Plans also include a 5-kilometer trail, 20.96 acres of forest conservation area, five parking lots totaling 1,735 parking spaces and other park amenities, such as restrooms, picnic areas, playgrounds and landscaping.
The 400-plus-page document also has a detailed archaeological review, site history, economic analysis, traffic studies and illustrative renderings for each of the project components.
The $98.5 million estimate reflects construction costs for all components, except for a possible set of solar panels for power generation and relocation of the eastern end of Butterfly Lane, according to the report.
The realignment, intended to increase road capacity and ease congestion around Md. 180, is expected to cost about $2.8 million, The Frederick News-Post has reported.
The city included funds in its fiscal 2017 capital budget to hire a consultant to design the realignment and is expected to include funding in its fiscal 2018 capital budget for the project itself, according to Zack Kershner, the city’s public works director.
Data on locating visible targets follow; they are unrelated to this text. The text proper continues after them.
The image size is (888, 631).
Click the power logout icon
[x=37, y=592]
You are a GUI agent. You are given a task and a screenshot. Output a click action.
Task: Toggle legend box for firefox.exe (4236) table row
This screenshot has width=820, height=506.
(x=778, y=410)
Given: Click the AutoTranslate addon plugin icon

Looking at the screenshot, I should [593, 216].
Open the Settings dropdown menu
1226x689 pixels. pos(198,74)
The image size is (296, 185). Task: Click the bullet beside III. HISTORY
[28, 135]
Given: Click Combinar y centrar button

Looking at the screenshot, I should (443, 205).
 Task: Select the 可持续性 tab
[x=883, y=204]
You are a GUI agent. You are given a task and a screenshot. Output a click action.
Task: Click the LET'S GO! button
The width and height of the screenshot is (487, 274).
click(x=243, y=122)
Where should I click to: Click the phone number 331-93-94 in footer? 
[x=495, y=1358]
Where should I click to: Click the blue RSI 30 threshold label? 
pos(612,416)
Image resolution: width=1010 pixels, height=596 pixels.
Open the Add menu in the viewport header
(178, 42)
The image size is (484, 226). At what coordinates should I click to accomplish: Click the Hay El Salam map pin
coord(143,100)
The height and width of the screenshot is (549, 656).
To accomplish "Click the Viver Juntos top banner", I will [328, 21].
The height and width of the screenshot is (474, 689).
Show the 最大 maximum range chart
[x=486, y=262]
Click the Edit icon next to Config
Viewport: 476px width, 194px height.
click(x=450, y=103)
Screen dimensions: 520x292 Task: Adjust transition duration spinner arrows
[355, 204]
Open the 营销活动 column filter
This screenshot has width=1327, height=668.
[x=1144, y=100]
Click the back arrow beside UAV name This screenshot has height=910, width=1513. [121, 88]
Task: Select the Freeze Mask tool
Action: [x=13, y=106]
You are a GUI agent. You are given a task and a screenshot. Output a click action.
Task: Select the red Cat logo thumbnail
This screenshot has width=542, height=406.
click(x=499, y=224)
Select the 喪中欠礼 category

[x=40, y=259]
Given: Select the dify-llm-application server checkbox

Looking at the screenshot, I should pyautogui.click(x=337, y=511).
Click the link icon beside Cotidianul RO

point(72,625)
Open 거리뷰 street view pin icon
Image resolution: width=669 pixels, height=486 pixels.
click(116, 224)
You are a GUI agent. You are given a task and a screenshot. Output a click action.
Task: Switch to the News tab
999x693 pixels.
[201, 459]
The construction cost estimate also includes $33.3 million in costs related to bonding and insurance, design contingency, overhead, and profit, the report stated.
The master plan offered options for a multi-phase buildout, starting with the festival grounds, which require the lowest amount of upfront funding, and ending with the sports fields. Grace Fielder, the firm’s president and founder, estimated that construction would take at least 10 years under any multi-phased approach.
Once completed, the park could generate up to $2.79 million in yearly revenue through membership, rental and admissions fees associated with project components such as the water park, natatorium, festival grounds and sports complex, the report stated. However, the $3.33 million estimated yearly operating expenses associated with maintaining the facilities would result in a net loss of $527,000 per year.
Although the report includes estimates for the city’s annual debt service on construction and maintenance costs, the aldermen emphasized that the city will not shoulder the costs.
Instead, they pointed to the need for project partners — public and private organizations that may benefit from one or all of the planned facilities — as essential to project funding.
The city was previously restricted from using private partnerships to finance park development, but that restriction was eliminated under a bond re-funding approved this year.
“The viability of the park is in having partners,” Alderman Josh Bokee said. “The burden to develop this is ... not on city taxpayers alone.”
Alderwoman Kelly Russell noted that the city still pays more than $1 million in debt service on the cost to buy the land, purchased in 2009 for $18 million.
The need for partners may determine the order in which certain project components are constructed, she said.
“We can say we want to build the festival grounds and fields last, but if an investor comes in and says, ‘We want to build all these fields,’ that’s what we’re going to do,” she said.
As for the annual operating deficit, Alderman Michael O’Connor said he was not “overly concerned,” given that the city pays to operate other public parks that take in more money than they cost to operate.
Given the costly and detailed nature of the project, he proposed creating a standing committee to guide the project, similar to the group appointed to help oversee the Carroll Creek flood control project.
“They become our citizen consultants on all aspects of the project moving forward,” he said, naming neighborhood residents and those with expertise in project management as some of the potential members of the proposed committee.
Other aldermen indicated support for his idea, although McClement has the final say on whether to create a committee.
Until then, they will continue to develop strategies on how to attract partners to help fund the project.
“I’ll remain highly skeptical until partners start showing up at the door,” Russell said.